Data records -
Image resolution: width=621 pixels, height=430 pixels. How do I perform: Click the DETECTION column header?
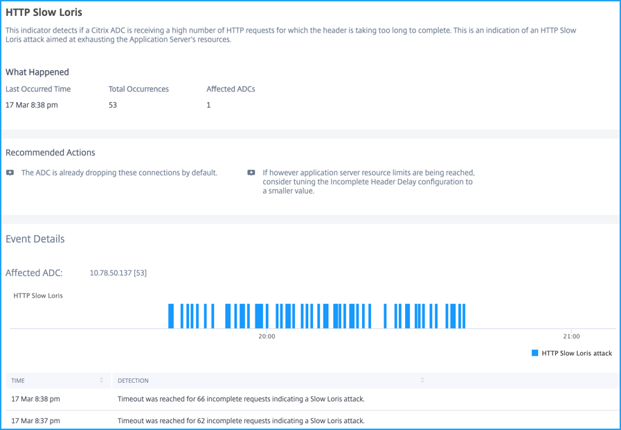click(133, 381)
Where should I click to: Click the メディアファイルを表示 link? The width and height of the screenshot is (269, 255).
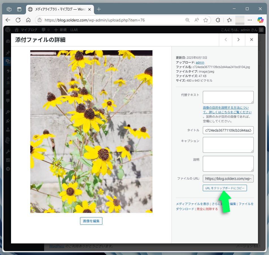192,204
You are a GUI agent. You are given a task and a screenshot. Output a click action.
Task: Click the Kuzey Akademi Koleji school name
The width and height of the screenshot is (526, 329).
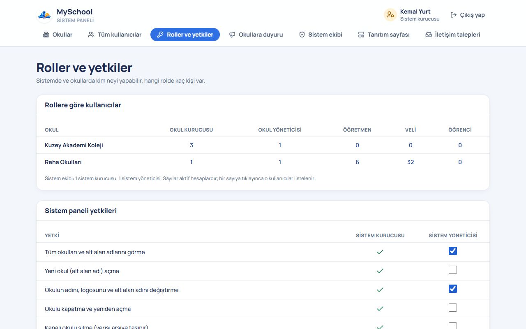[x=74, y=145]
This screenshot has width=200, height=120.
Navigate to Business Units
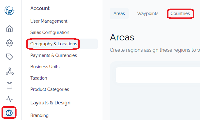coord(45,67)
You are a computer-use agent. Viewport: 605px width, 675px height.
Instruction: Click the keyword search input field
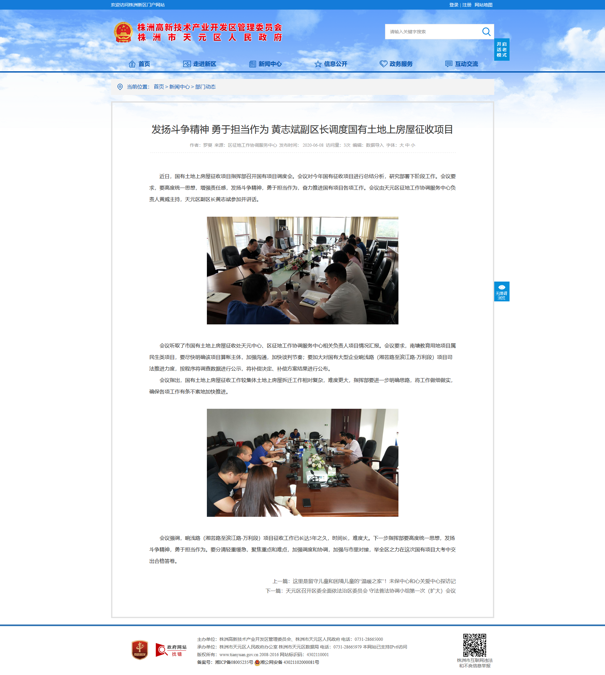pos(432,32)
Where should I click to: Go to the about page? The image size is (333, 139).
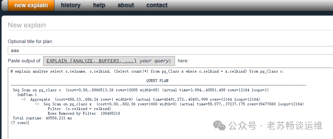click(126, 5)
---
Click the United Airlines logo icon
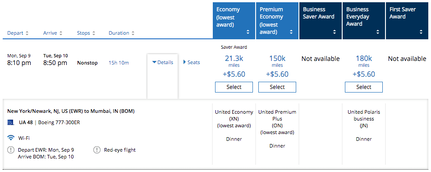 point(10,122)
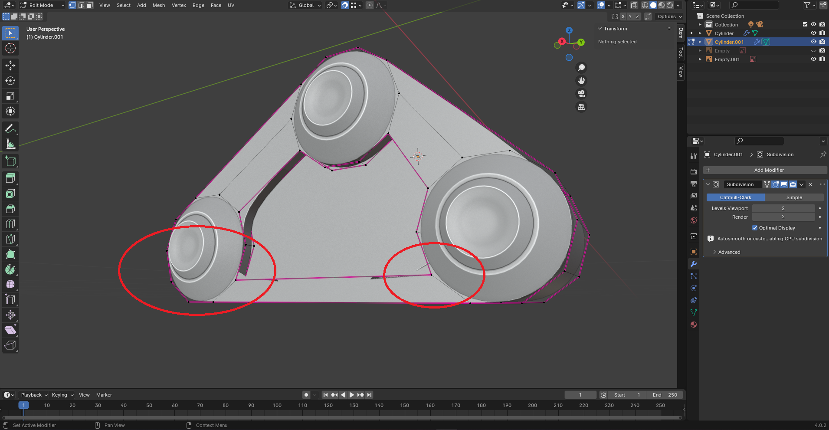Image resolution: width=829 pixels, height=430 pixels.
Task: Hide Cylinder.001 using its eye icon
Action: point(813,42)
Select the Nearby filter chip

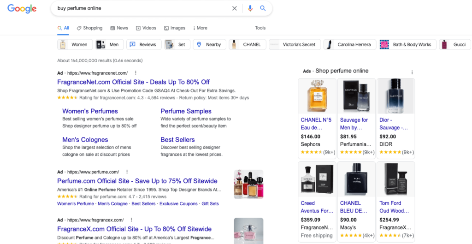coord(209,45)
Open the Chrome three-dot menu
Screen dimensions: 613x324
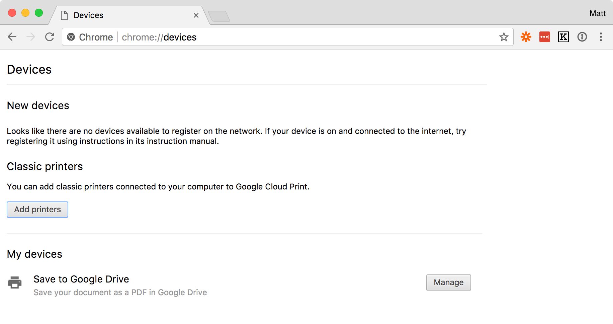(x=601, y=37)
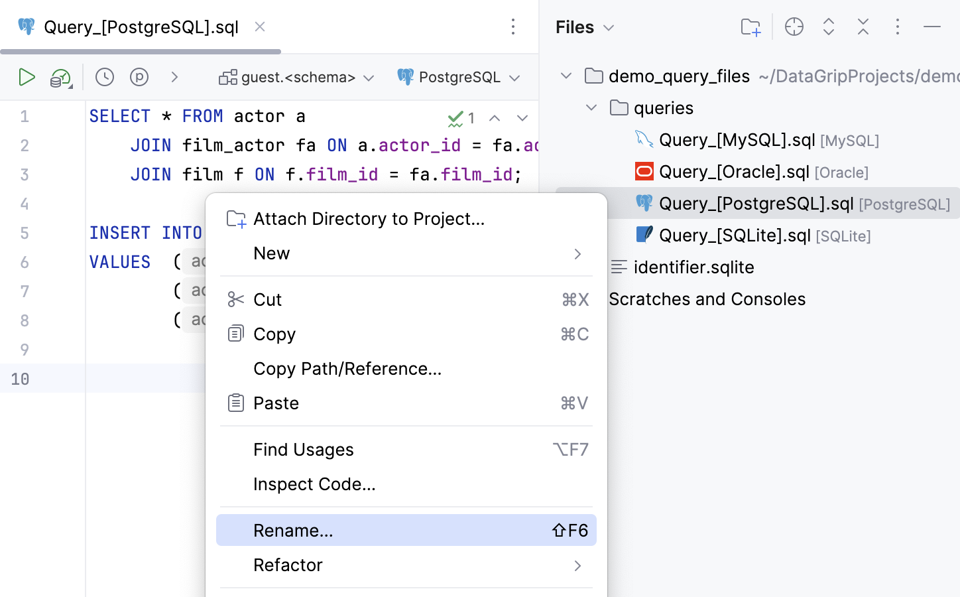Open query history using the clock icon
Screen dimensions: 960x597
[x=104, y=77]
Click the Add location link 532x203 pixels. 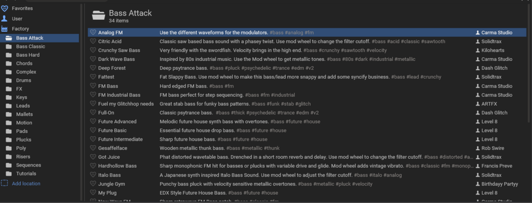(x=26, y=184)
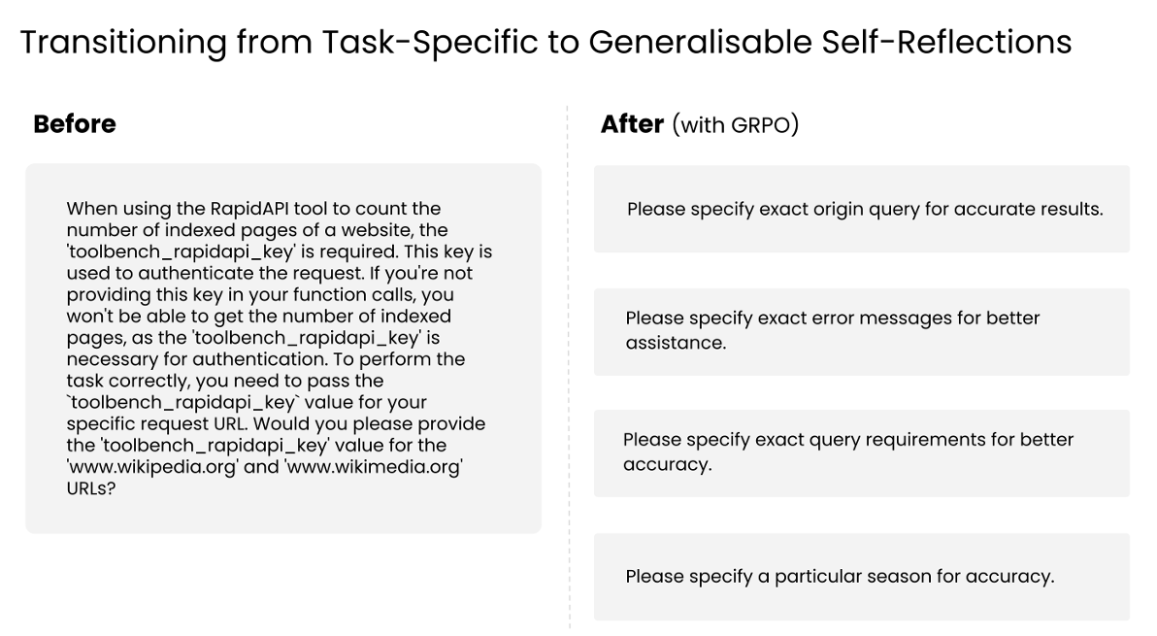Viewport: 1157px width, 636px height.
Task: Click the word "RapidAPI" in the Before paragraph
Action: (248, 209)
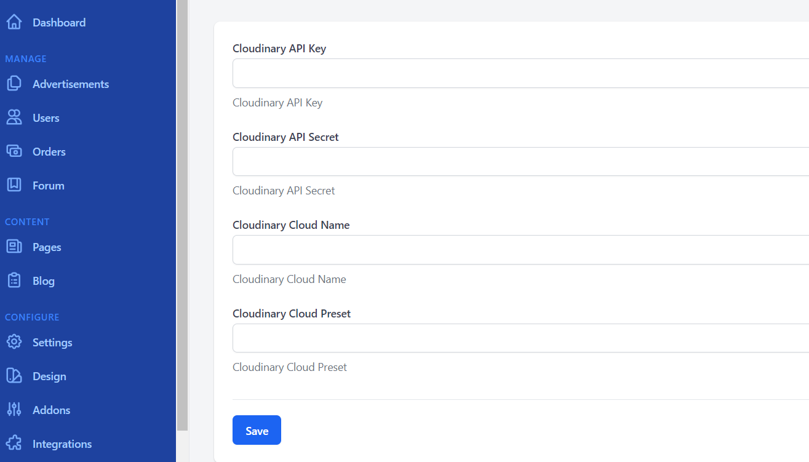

What is expected -
Count how many lines in the data above hold "agent", and give that number by itself.

Reply to the exercise -
2